PPG (Postprandial Glucose) and OGTT (Oral Glucose Tolerance Test)

Pregnancy is a condition that increases the risk of developing diabetes. For this reason, expectant mothers undergo a glucose loading test between the 24th and 28th weeks of pregnancy. For this purpose, depending on the risk factors of the expectant mother, loading is performed with 50 grams (PPG) or 100 grams of glucose (OGTT).
 
TSH (Thyroid Hormone) Measurement

A significant proportion of women of reproductive age have problems with thyroid hormone secretion. This problem, which is usually encountered as underactivity of the thyroid gland, can also occur as excessive secretion of thyroid hormones. Based on this fact, TSH measurement, which is a thyroid hormone test, is routinely performed in expectant mothers today. Normal TSH values during pregnancy are considered differently from normal adult values, and hormone supplementation is given to the expectant mother when necessary. In expectant mothers already known to have thyroid disease, additional measurements of other thyroid hormones and substances such as anti-thyroglobulin may be requested.
 
Blood Biochemistry

From the moment pregnancy begins, significant changes occur in blood biochemistry. Accordingly, the normal values of blood biochemistry parameters change, and interpretation may become difficult and even incorrect interpretations may be made.
During pregnancy, especially in the early stages, many blood tests are requested to evaluate the functions of organs, particularly the liver and kidneys.

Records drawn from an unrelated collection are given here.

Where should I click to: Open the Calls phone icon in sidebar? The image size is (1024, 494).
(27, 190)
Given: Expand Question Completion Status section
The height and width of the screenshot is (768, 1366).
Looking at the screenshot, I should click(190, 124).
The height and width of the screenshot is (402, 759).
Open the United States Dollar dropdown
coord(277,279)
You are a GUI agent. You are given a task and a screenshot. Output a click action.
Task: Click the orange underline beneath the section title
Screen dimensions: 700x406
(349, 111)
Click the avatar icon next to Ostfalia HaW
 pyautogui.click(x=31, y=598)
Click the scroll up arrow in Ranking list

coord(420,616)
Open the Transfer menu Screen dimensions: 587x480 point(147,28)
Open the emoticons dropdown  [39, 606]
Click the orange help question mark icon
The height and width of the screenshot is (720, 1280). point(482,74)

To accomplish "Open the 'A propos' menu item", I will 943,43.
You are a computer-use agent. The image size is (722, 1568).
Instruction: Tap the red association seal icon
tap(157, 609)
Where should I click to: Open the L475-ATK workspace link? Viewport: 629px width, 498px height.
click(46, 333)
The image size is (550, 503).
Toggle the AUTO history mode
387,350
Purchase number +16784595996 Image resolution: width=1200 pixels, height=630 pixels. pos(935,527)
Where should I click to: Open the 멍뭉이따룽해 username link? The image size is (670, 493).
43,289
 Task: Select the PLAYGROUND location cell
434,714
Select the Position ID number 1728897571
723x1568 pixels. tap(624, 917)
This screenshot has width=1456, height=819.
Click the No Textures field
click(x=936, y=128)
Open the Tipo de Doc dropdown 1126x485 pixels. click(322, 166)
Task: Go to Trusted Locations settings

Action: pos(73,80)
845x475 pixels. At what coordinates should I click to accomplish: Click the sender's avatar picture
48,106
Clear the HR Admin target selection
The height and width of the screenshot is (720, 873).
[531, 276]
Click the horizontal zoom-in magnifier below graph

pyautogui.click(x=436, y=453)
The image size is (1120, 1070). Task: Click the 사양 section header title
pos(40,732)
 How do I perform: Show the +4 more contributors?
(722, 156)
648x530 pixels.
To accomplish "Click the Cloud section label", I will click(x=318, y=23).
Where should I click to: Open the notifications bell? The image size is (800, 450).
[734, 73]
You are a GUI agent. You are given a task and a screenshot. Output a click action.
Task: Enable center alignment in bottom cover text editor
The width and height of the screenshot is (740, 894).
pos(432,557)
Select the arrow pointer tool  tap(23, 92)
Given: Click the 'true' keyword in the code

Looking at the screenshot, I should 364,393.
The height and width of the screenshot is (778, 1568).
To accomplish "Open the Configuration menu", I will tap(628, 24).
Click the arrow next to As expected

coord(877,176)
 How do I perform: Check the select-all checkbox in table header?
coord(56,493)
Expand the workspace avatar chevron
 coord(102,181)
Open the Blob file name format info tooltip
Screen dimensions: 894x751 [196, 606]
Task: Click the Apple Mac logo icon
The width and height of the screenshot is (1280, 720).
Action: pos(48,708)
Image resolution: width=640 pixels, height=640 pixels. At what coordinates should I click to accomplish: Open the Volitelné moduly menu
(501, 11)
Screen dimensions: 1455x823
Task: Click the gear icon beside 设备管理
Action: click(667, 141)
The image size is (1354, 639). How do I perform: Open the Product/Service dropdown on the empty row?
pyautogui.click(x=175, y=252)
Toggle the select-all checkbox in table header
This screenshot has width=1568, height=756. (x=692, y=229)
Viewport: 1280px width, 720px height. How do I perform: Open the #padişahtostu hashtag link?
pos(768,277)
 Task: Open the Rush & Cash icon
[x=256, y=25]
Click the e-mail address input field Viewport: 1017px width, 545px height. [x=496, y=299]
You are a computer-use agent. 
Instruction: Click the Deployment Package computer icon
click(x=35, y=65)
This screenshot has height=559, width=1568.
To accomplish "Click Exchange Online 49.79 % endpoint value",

Whether it is necessary to request these tests from an expectant mother who has no specific disease is still a matter of debate.
 

Doppler Ultrasonography

Doppler Examination as a Screening Test

Studies have shown that by examining the structures that carry blood from the uterus to the placenta and from there to the baby between the 20th and 24th weeks, it is possible to identify expectant mothers at higher risk for abnormal conditions such as preeclampsia and intrauterine growth restriction in later weeks of pregnancy.

In the screening test recommended based on these data, from the 20th week onwards, the blood flow in both main uterine arteries (“uterine arteries”) is measured with a Doppler device, and the blood flow waveforms that appear on the ultrasound screen are visually evaluated.

If, as a result of the examination, notching is visually detected in the waveforms of one or both arteries and/or increased resistance is detected in the flow measurements of one or both arteries, the examination is interpreted as “pathological”. Again, a marked difference between the flow measurements of the two arteries is also considered pathological.

Unilateral notching can especially be detected in measurements performed early (at the 20th week), and this may disappear in examinations repeated at 24–26 weeks. Sometimes unilateral notching may persist until the end of pregnancy. It is difficult to comment on how much unilateral notching increases the above-mentioned risks.

It has been observed that the risk increases significantly, especially when bilateral notching is observed and this persists in repeated measurements.

Again, when increased resistance or a marked difference between the two arteries is detected, the risk of preeclampsia and/or intrauterine growth restriction is increased.

In all of the above situations, the course of pregnancy is monitored more closely.